### Work to do
Copy out every line below that contains the word "height".
[Begin]
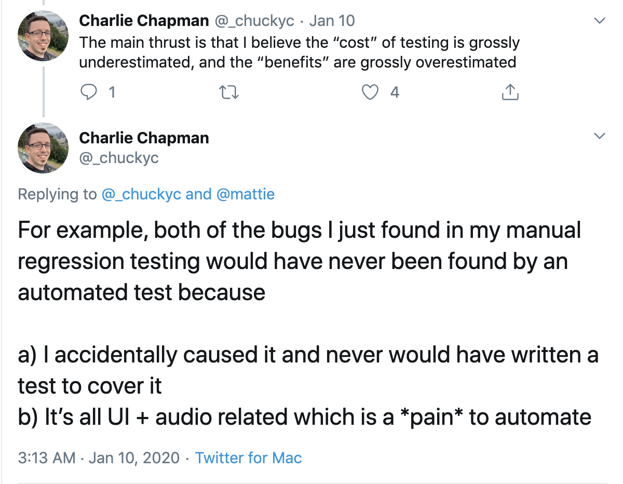Open the top tweet about testing "cost"
This screenshot has height=484, width=623.
[x=299, y=52]
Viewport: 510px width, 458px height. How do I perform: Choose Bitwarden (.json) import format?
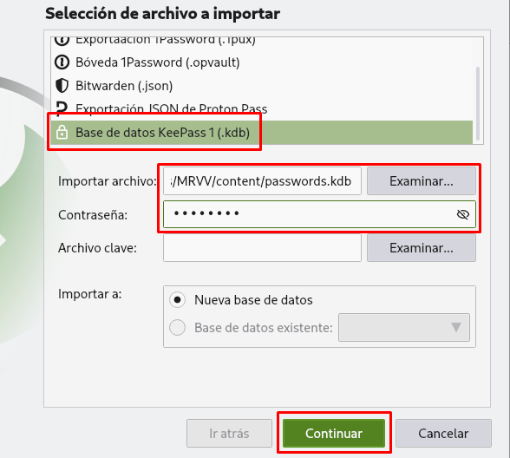(x=262, y=86)
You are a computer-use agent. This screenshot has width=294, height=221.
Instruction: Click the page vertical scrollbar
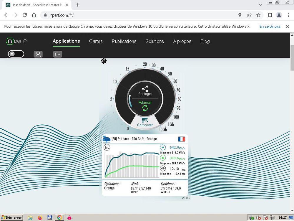pyautogui.click(x=292, y=59)
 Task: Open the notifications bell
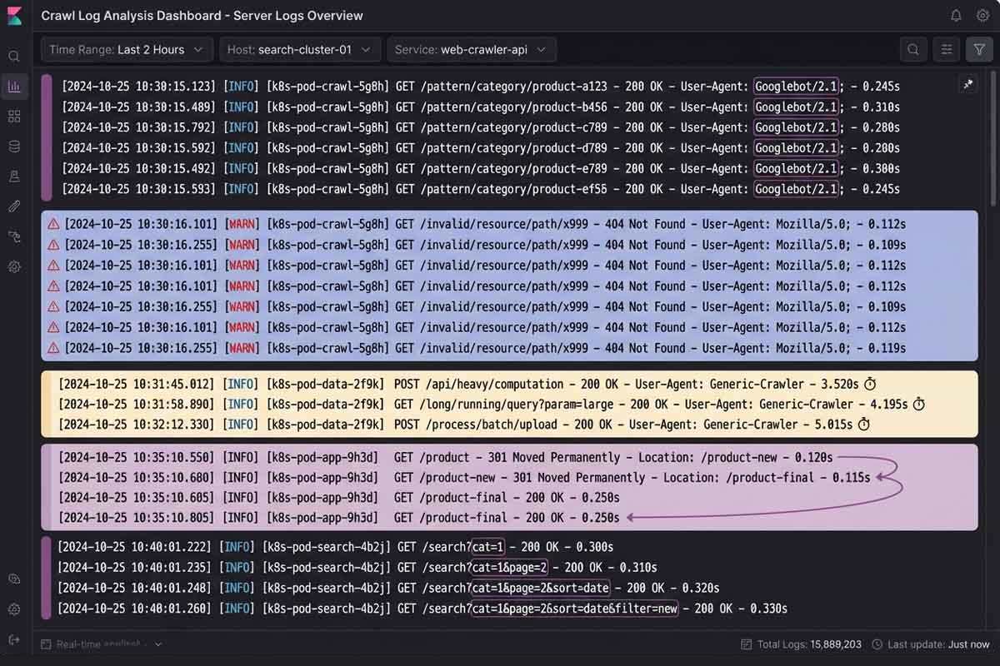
[End]
### Exercise output
This screenshot has height=484, width=623.
Viewport: 510px width, 458px height. How do I perform: Choose Bitwarden (.json) import format?
You are a computer-use agent. This screenshot has width=294, height=221.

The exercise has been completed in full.